# REQUIRED ACTION
Starting at the line that contains "Instruction: Sort table by the Rank arrows" and stopping at the line that contains "Open the Average Score info tooltip", transcribe every line of the material below exactly; pictures stay out.

# DATA SUPPLIED
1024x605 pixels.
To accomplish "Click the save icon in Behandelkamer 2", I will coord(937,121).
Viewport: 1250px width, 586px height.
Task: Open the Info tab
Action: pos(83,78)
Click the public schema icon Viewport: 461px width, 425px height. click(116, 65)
* * *
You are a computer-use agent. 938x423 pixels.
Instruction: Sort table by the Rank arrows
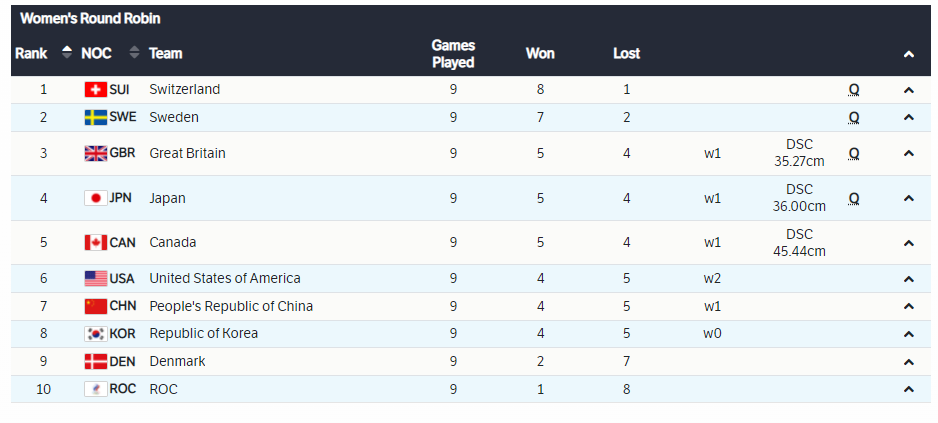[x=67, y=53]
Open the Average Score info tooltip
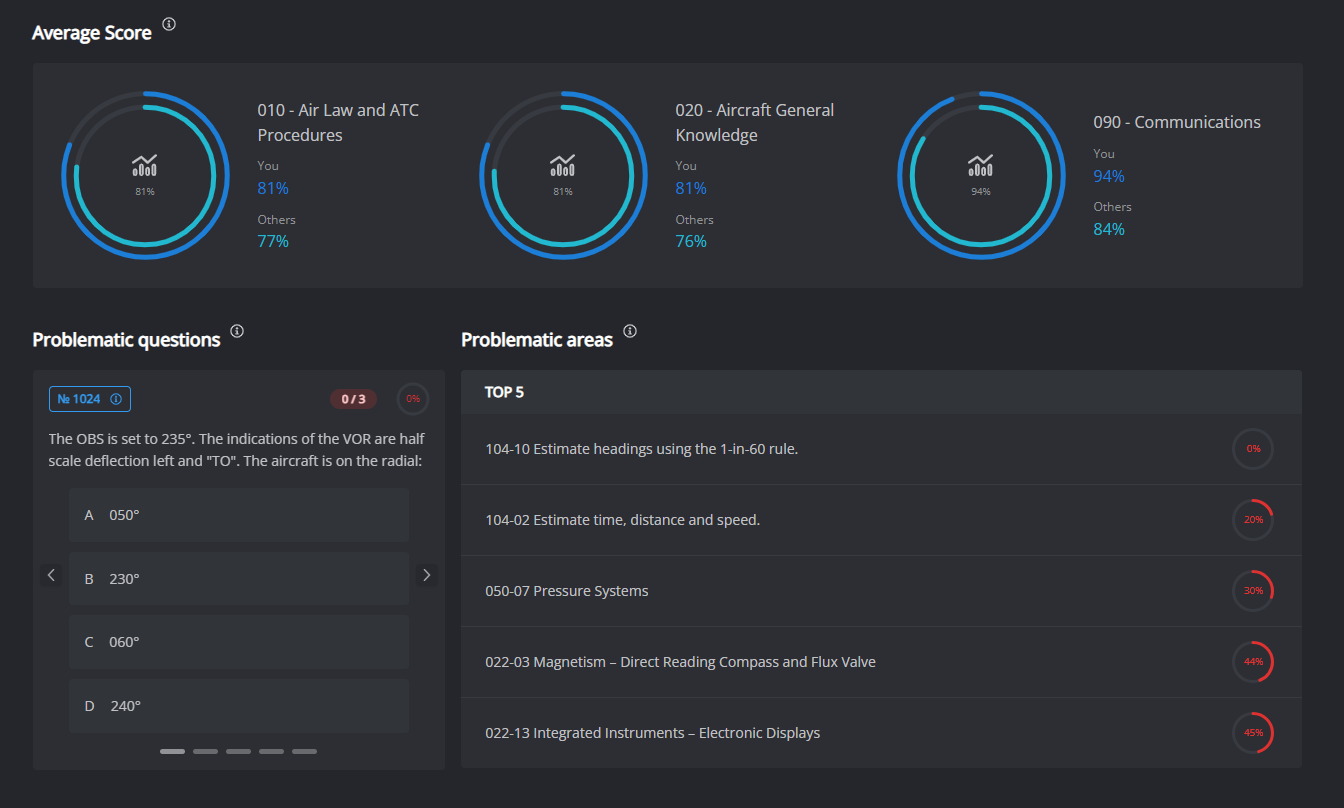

# THE ANSWER
Instruction: Sort table by the Rank arrows
[x=67, y=53]
Open the Average Score info tooltip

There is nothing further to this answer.